-- BEGIN --

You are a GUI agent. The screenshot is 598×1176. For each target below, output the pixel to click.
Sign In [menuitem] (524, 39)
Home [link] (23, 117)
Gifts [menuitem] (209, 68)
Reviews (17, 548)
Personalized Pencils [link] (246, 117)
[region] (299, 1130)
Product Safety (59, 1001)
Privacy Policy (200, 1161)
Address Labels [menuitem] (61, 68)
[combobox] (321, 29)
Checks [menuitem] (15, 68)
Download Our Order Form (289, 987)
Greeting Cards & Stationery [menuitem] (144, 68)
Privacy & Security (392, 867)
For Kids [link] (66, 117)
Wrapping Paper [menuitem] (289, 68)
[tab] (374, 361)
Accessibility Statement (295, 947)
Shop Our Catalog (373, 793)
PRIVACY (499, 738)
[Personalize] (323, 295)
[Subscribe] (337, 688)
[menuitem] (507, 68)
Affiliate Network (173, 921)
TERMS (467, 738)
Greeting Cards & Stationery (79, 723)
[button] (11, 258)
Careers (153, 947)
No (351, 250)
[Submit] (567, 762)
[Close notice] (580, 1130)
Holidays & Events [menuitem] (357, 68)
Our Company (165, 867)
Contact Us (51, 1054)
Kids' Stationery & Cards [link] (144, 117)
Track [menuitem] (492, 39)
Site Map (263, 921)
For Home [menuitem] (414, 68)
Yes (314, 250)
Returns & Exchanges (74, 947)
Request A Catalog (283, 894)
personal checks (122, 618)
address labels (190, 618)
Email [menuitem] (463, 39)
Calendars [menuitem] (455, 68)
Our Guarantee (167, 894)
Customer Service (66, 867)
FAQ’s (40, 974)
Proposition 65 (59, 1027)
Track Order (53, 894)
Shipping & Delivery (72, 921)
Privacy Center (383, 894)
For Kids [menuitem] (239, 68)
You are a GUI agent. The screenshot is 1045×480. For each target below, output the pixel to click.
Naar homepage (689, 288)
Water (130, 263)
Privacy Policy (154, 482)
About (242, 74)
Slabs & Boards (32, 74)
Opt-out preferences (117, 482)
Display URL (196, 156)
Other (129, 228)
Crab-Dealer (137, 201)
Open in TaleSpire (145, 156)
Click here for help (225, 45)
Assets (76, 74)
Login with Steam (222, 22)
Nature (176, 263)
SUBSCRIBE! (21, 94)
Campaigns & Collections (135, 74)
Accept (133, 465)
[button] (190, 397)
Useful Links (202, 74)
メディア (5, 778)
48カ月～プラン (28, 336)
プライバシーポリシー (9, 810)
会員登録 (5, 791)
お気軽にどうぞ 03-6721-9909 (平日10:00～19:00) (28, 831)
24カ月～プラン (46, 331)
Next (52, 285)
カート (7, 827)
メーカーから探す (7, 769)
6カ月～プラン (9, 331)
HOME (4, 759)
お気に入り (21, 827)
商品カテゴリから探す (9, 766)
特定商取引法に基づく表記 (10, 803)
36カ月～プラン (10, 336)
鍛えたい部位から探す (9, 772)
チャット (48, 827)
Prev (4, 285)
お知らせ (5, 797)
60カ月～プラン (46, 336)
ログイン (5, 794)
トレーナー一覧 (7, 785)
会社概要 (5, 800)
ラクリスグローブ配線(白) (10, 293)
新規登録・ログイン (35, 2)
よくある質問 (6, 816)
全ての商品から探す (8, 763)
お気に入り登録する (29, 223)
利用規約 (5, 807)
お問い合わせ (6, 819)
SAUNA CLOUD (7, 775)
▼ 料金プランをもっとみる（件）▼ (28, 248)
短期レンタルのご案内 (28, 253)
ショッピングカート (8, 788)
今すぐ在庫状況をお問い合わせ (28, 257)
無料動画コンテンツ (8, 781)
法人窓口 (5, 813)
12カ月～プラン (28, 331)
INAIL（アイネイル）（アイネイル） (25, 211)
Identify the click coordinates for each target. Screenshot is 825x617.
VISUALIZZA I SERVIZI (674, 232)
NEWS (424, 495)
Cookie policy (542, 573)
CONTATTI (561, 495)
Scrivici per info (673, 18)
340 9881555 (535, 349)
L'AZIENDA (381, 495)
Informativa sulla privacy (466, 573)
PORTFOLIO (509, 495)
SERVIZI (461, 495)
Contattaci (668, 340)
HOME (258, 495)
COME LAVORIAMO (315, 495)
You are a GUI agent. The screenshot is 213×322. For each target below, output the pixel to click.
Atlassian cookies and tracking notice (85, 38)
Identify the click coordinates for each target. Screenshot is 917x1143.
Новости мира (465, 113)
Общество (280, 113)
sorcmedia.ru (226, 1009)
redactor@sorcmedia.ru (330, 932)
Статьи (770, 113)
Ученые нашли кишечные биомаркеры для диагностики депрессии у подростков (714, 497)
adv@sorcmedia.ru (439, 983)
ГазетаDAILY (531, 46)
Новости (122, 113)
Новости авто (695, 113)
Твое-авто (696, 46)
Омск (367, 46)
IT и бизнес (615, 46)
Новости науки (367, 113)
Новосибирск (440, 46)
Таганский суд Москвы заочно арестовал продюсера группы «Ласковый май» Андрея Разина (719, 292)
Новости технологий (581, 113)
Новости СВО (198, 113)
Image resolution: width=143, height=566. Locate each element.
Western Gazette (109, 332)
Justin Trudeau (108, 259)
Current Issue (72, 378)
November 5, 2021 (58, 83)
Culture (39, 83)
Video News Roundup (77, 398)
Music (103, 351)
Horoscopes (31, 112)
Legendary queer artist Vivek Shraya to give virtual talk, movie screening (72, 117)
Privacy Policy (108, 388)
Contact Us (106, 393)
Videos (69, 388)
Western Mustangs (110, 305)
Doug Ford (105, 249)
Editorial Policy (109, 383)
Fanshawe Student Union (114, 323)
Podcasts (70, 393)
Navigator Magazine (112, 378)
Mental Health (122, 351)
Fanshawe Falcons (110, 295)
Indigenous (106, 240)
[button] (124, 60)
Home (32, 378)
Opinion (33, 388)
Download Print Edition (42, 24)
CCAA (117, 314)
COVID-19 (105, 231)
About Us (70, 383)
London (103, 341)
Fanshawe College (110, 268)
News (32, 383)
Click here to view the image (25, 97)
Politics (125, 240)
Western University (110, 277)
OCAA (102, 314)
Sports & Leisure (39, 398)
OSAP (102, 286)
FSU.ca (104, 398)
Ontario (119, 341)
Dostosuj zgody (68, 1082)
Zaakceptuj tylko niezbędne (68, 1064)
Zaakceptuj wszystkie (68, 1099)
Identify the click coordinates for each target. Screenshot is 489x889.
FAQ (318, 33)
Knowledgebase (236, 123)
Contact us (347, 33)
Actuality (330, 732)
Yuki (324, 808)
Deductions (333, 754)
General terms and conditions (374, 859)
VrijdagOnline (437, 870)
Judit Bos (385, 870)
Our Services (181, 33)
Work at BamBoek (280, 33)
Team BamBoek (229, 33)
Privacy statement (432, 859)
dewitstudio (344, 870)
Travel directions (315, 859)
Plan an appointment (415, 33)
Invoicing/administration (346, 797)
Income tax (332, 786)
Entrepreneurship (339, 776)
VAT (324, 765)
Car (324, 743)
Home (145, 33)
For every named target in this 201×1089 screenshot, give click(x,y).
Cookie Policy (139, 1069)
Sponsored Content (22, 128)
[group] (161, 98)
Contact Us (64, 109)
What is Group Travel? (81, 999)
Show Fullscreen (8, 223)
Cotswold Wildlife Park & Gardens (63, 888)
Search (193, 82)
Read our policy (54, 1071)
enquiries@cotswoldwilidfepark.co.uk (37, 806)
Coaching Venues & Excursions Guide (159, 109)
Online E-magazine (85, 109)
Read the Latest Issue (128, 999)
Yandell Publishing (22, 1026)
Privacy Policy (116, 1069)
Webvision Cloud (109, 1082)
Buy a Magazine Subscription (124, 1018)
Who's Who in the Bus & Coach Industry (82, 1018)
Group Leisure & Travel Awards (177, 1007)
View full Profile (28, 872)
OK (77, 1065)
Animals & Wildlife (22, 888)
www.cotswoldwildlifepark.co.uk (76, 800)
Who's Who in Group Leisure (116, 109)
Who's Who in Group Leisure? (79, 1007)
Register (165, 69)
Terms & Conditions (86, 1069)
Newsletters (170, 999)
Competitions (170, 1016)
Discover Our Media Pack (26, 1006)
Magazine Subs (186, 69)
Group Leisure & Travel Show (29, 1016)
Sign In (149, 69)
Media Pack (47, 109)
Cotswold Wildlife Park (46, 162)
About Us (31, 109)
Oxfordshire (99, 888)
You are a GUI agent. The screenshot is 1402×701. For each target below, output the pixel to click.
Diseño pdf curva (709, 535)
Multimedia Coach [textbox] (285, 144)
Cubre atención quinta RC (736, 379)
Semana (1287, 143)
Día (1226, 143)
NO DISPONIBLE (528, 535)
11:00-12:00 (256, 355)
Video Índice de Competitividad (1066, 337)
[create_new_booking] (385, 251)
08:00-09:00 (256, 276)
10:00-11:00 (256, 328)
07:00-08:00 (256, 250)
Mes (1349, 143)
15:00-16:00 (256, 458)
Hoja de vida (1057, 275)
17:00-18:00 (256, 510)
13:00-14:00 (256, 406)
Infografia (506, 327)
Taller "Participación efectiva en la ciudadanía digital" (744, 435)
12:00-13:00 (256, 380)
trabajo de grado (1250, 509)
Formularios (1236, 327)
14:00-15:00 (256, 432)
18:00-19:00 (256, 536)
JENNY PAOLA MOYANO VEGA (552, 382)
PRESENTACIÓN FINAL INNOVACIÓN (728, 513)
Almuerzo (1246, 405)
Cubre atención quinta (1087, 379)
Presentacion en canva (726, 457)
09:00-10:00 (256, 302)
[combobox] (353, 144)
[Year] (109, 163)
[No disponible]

-- END --

● WHAT TO WORK ON: Copy the entries word for word, beginning with the first line and continuing through the line that contains "[Personalize] (323, 295)".

● RESULT FOR THIS TASK:
You are a GUI agent. The screenshot is 598×1176. For each target below, output the pixel to click.
Sign In [menuitem] (524, 39)
Home [link] (23, 117)
Gifts [menuitem] (209, 68)
Reviews (17, 548)
Personalized Pencils [link] (246, 117)
[region] (299, 1130)
Product Safety (59, 1001)
Privacy Policy (200, 1161)
Address Labels [menuitem] (61, 68)
[combobox] (321, 29)
Checks [menuitem] (15, 68)
Download Our Order Form (289, 987)
Greeting Cards & Stationery [menuitem] (144, 68)
Privacy & Security (392, 867)
For Kids [link] (66, 117)
Wrapping Paper [menuitem] (289, 68)
[tab] (374, 361)
Accessibility Statement (295, 947)
Shop Our Catalog (373, 793)
PRIVACY (499, 738)
[Personalize] (323, 295)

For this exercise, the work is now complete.